#### Task item
Look below for the line that contains "Focus the Opening Balance Amount field", then copy it and each following line exactly, through and including the line that contains "Task: Click the New blank document icon".

(Beginning of Records provided)

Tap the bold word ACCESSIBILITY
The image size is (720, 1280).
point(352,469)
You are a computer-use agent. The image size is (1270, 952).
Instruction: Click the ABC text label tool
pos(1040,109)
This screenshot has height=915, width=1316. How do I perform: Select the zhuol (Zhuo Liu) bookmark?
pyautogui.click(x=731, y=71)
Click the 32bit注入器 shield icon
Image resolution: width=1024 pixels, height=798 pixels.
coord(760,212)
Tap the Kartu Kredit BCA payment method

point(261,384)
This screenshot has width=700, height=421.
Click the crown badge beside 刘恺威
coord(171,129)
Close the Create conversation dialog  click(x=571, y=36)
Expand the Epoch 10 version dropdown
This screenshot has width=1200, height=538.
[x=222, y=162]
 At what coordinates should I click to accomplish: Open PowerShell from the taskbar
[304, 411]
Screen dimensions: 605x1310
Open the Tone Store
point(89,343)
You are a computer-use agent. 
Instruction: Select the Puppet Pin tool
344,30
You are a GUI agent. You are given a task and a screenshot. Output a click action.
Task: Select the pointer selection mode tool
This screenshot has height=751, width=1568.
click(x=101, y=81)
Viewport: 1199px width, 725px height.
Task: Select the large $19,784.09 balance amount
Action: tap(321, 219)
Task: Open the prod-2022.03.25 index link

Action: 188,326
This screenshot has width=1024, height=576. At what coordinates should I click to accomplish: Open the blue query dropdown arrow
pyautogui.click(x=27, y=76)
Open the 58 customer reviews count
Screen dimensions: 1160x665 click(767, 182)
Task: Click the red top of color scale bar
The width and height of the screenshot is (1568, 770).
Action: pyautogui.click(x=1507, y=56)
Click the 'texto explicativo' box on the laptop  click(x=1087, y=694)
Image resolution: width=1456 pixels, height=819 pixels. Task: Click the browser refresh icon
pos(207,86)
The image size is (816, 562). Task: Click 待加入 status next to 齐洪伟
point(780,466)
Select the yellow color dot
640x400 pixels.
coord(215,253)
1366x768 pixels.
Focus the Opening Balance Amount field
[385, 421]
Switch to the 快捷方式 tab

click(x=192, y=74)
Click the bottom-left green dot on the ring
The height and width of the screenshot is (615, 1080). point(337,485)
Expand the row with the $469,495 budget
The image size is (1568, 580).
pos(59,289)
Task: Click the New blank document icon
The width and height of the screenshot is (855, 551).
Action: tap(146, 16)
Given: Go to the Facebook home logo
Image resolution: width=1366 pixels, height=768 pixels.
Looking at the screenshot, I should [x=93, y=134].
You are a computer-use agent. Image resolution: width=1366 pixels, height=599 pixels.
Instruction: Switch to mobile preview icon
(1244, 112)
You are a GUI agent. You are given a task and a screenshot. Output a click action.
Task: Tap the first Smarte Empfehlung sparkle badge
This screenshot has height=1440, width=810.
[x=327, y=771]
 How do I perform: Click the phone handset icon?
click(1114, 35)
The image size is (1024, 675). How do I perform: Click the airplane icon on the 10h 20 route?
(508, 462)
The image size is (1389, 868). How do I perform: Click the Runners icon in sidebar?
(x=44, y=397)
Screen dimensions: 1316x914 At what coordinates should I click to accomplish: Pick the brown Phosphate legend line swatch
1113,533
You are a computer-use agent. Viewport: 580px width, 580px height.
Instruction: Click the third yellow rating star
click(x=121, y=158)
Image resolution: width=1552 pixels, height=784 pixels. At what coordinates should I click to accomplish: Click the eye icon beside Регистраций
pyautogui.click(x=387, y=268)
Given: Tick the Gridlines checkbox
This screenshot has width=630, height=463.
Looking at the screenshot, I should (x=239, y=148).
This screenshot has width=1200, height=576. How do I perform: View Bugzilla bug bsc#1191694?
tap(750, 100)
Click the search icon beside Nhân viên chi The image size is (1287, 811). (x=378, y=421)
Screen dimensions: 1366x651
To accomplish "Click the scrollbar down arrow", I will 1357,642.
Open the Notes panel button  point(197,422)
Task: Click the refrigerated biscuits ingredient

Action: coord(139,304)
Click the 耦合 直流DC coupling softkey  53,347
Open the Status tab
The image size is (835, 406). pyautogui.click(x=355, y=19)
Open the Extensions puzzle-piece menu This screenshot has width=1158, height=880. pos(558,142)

(End of Records provided)

#### Solution to this problem
Focus the Opening Balance Amount field
[385, 421]
Switch to the 快捷方式 tab

click(x=192, y=74)
Click the bottom-left green dot on the ring
The height and width of the screenshot is (615, 1080). point(337,485)
Expand the row with the $469,495 budget
The image size is (1568, 580).
pos(59,289)
Task: Click the New blank document icon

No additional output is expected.